What Do You Know About Shoplifting?

You likely have a fundamental understanding of shoplifting, that it’s a criminal act of stealing a product from a store or business. What you might not know are the many ways shoplifting can be carried out as well as the ripple effect it can have on all parties involved. Both customers and business owners alike should take an in-depth look at the crime of shoplifting.

Types of Shoplifting

There’s more to shoplifting than just walking out of a store carrying a product with the intent of not paying for it. In one example, if someone purposely switches tags on products to pay a lesser price and actually pays money for the item, it’s still considered shoplifting. A person who pays for a product with an illegal form of payment is still classified as shoplifting, plus other criminal charges.

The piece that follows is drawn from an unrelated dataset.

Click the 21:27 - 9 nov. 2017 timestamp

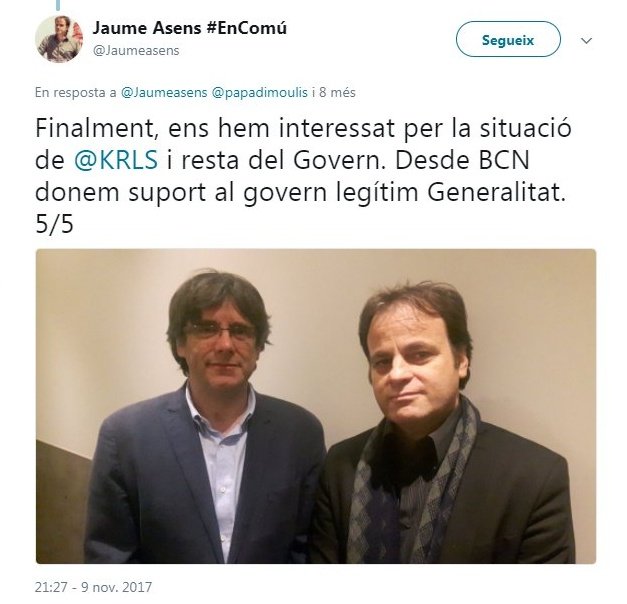tap(93, 587)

The Severity of Shoplifting

Those who are charged with shoplifting might be subject to varying levels of punishment. What was stolen, the overall value of the item, and the accused’s criminal record all play a part in the shoplifter’s final sentencing. Something else worth noting is that the prosecution has the right to select the overall severity of the charge, which is largely dependent on the existence of a criminal past.

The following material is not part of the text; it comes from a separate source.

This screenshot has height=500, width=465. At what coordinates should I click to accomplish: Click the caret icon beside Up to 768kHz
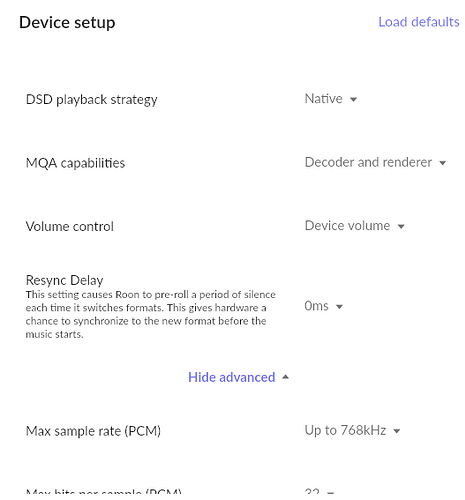pos(396,431)
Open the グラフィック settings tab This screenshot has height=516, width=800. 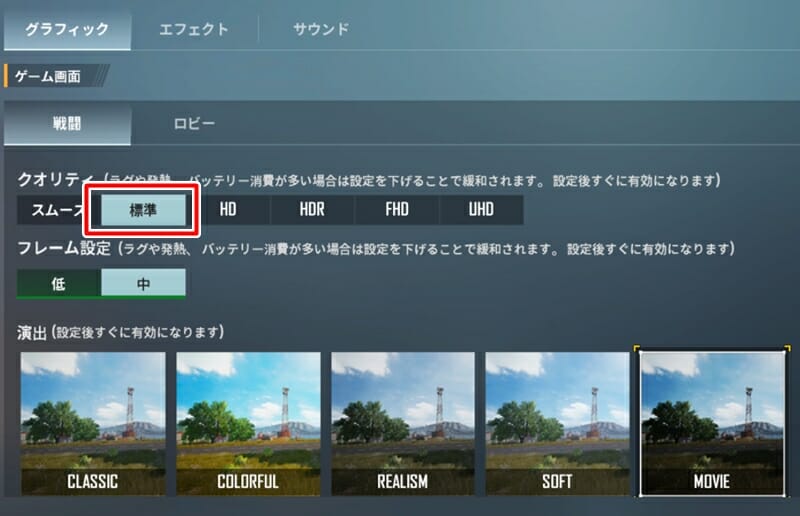pos(67,29)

Being Accused of Shoplifting

In some instances, a person might be accused of shoplifting and genuinely wasn’t aware she or he was stealing. For instance, a shopper might pick up an item with a switched tag thinking it was the right tag before it is discovered, an argument that can strengthen a criminal defense. Being aware shoplifting laws and knowing who to contact could come in handy under such circumstances.

The Impact of shoplifting

Businesses and retail stores lose money when shoplifting occurs. Besides having to raise prices overall in order to recover losses, they are forced to spend money on theft deterrents, hire security guards, and install security cameras. In other strategies such as putting commonly-stolen merchandise in a case or behind a counter, can keep customers from closely examining products but may reduce the chances of them making a purchase.